__To do__: Only the lines below starting at the one containing "Given: Cancel the combine files dialog" and ending at the one containing "The height and width of the screenshot is (674, 1080)." belong in the answer, each copied exactly.

== Data extract ==

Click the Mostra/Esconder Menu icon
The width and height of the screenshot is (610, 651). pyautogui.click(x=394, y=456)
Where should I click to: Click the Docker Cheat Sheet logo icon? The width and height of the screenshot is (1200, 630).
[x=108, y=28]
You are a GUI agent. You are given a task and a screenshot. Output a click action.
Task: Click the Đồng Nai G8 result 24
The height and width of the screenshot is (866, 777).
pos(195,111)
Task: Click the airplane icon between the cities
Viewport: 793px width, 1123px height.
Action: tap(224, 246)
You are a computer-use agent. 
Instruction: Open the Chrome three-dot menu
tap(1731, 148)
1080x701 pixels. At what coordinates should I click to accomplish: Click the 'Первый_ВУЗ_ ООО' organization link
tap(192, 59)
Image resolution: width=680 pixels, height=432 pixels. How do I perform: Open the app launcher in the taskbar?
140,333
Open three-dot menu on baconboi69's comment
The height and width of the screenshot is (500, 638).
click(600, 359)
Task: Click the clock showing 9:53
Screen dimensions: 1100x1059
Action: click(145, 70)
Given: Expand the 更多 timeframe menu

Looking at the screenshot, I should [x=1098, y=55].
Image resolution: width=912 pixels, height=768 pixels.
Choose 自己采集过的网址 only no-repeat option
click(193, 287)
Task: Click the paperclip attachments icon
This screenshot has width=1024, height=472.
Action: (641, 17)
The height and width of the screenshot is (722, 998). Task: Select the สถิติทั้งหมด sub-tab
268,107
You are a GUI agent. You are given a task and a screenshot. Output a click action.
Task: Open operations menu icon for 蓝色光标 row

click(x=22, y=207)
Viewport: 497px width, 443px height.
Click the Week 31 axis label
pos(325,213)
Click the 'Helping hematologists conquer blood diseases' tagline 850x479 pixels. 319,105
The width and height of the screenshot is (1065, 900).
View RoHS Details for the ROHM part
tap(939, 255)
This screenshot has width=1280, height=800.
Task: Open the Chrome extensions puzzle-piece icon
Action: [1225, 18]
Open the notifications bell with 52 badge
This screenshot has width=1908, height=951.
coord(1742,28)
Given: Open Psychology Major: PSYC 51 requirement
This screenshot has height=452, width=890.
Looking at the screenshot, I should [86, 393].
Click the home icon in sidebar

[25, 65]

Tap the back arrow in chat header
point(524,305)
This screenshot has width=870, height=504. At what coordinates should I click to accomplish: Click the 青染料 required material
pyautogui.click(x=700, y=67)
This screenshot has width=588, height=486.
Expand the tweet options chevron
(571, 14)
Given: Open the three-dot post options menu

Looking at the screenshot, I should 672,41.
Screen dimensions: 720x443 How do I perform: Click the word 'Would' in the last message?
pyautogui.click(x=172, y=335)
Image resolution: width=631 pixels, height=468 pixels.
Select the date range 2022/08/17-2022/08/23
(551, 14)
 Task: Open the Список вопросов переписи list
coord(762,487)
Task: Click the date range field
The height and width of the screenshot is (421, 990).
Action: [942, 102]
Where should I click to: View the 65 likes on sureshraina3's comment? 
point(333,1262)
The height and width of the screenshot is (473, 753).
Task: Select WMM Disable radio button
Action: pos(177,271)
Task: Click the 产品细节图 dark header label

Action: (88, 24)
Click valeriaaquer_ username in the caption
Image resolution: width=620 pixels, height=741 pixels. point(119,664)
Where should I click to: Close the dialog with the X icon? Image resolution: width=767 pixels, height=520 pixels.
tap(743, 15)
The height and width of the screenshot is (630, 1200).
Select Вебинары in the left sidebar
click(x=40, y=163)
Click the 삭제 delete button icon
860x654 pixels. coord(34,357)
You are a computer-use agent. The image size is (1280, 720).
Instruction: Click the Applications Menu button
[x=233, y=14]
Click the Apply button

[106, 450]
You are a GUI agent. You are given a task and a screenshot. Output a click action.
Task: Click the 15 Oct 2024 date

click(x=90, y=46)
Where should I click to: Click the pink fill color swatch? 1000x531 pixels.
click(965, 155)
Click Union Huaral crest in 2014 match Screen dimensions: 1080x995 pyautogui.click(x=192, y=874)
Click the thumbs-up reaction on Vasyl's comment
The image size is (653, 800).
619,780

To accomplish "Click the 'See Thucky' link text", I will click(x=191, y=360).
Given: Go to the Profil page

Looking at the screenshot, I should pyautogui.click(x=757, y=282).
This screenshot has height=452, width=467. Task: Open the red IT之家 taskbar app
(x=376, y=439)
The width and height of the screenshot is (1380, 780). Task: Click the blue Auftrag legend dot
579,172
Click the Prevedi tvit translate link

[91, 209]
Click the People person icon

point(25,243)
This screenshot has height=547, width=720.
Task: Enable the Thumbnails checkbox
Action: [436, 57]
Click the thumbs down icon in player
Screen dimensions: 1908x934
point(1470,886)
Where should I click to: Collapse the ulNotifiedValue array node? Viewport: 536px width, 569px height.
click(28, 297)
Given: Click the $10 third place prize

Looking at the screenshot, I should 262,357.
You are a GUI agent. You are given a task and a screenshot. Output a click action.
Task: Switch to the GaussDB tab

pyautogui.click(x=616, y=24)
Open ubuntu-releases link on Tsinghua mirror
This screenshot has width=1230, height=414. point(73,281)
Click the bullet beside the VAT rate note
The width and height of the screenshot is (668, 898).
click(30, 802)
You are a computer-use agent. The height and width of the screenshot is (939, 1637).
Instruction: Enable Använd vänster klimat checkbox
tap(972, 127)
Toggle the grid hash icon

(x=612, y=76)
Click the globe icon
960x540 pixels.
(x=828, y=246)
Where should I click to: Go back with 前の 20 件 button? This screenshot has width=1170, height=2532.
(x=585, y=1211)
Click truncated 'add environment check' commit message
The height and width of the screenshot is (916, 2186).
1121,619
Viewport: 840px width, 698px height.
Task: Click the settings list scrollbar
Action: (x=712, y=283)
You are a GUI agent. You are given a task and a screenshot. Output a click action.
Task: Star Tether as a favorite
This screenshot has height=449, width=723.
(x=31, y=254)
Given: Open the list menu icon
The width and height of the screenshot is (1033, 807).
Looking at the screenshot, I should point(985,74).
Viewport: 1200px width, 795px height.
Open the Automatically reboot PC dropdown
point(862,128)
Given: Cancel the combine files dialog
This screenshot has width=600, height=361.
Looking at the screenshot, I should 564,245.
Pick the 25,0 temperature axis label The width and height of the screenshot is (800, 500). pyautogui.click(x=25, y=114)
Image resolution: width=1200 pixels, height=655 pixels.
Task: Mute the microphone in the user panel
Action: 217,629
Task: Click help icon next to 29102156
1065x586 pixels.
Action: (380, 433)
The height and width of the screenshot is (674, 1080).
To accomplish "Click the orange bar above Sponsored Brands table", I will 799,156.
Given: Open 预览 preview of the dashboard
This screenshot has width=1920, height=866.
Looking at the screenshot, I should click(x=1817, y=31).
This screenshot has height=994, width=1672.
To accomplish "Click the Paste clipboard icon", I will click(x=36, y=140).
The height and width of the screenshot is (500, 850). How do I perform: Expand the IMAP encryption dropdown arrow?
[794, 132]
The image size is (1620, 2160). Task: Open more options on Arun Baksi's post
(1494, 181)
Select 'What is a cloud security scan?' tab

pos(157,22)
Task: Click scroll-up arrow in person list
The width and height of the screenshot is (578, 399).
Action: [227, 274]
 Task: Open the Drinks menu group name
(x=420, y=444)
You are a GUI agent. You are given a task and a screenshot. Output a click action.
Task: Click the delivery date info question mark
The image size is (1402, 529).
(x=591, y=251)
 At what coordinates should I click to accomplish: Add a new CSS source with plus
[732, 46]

===

__Expected answer__:
Given: Cancel the combine files dialog
This screenshot has width=600, height=361.
Looking at the screenshot, I should 564,245.
Pick the 25,0 temperature axis label The width and height of the screenshot is (800, 500). pyautogui.click(x=25, y=114)
Image resolution: width=1200 pixels, height=655 pixels.
Task: Mute the microphone in the user panel
Action: 217,629
Task: Click help icon next to 29102156
1065x586 pixels.
Action: (380, 433)
The height and width of the screenshot is (674, 1080).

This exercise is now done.